One of my very bad habits when I’m on the road is that I’ll de-prioritize feeding myself, or get into a disordered place where I’m “not doing enough to order something expensive”. Or I’ll refuse to get dressed and go get food if I forgot to feed myself after the conference and came straight back to my room. I think that if you’re at all prone to disordered eating, the existing binge nature of 2 big meals a day and the trigger of not being in control of what is easily available could get you in a bad place really quickly.
My techniques
Given all that, I have some workarounds that may be helpful for other people, too.
- Take food with you! I always have a couple Tonka/Epic bars in my bag for Protein Emergencies. If I’m going someplace I know I’ll have more trouble getting food, I will also pack some dried fruit. If your hotel is someplace central, like midtown Manhattan or Union Square in San Francisco or Belltown in Seattle, then I don’t worry about it, but if I’m in Schaumburg or Wapping or some other semi-suburb, it may be tough to find anything late at night.
- Buy food. Yes, the conference is providing food. That’s a benefit, not an obligation. If you can’t get what you need to feel healthy and happy, you can order delivery to your sponsor booth or hotel room. You can leave the conference during lunch to grab some food that you pick yourself. I think it’s hard for us to do that because it feels wasteful, but probably the organizer or caterer has a plan for the leftovers. The goal of you going to a conference is that you learn and grow and speak and sparkle. It’s ok to expense lunch, or dinner, or both.
- Find other people in your industry or the conference circuit who share dietary needs with you. That way you can take turns looking up the ramen place that can handle gluten-free requests, and you can all go together.
- Expand your understanding of delivery! Can Postmates or Prime Now deliver you a case of Diet Coke for your hotel room? Quite probably. With some hotels, such as the Residence Inns, you can make grocery requests when you book or before you check in, and when you walk into your room, your fridge will already have a gallon of milk or whatever you need. This is so magical to me, because I grew up in a town too small to even have pizza delivery.
- Experiment with new flavors or styles of shelf-stable food when you are not on the road. It’s stressful to have packed something and then realize that you hate it when you reach for it.
- Consider whatever dietary supplements you want to take and pack them as mindfully as you do your other daily meds. You can get almost anything as an adult-dose gummy now. Vitamins, fiber, probiotics, calcium, all of them come in pretty tasty gummies. There’s even one that I buy in airports that’s got a formulation for sleep, with melatonin and some other stuff.

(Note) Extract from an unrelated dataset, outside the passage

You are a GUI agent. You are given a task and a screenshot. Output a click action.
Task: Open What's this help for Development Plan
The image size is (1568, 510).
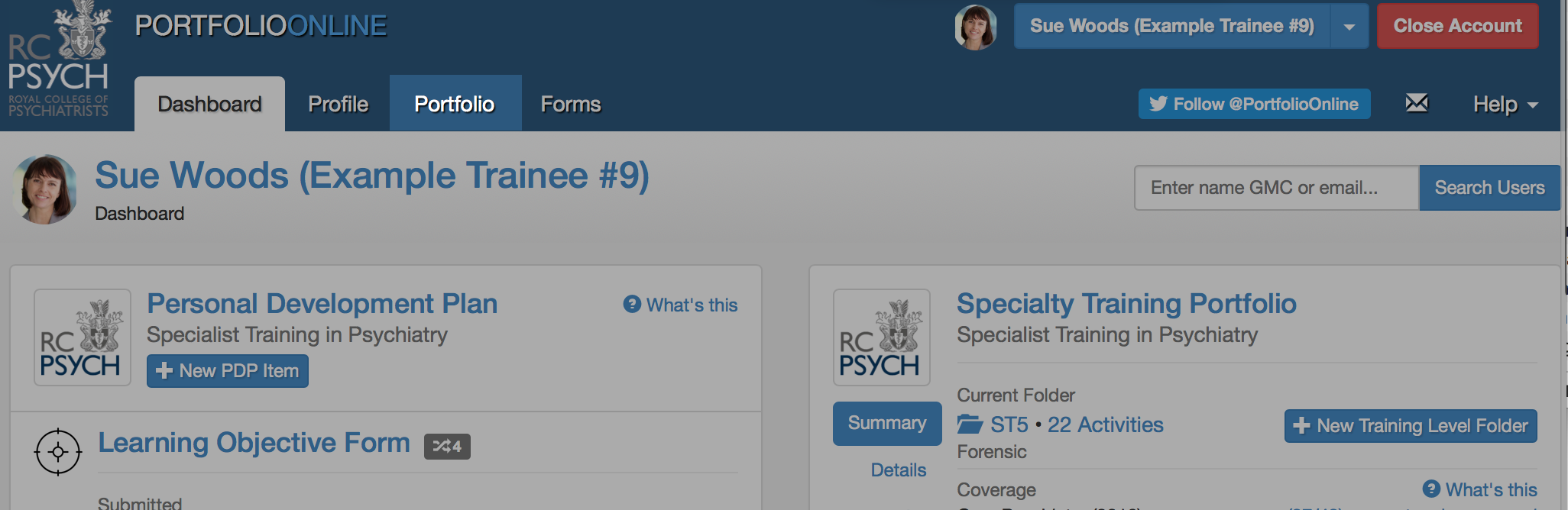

- Do you have one kind of candy or shelf-stable food that you always find comforting? Pack it along. I once called my wife in near-hysterics because I had had a long hard day on an overseas trip, and I’d gotten a package of M&Ms to comfort myself, and of course, they tasted different, and were therefore not comforting. Your pop, your candy, your chips, they will probably all taste subtly different if you buy them in different countries, because they are tuned for that country’s tastes.
To sum up
Eating on the road is difficult for everyone, but is especially likely to affect people who have allergies, dietary restrictions, previous history of eating problems, or chronic pickiness. Feeling food-insecure is not just about people who can’t afford groceries, but about people who have no control over what they can eat in a workplace situation, and don’t know if it will be safe. If someone tells you they need something from their food, just believe them. It’s not your job to decide whether they should need accommodations, it’s your job to treat them as a fellow professional.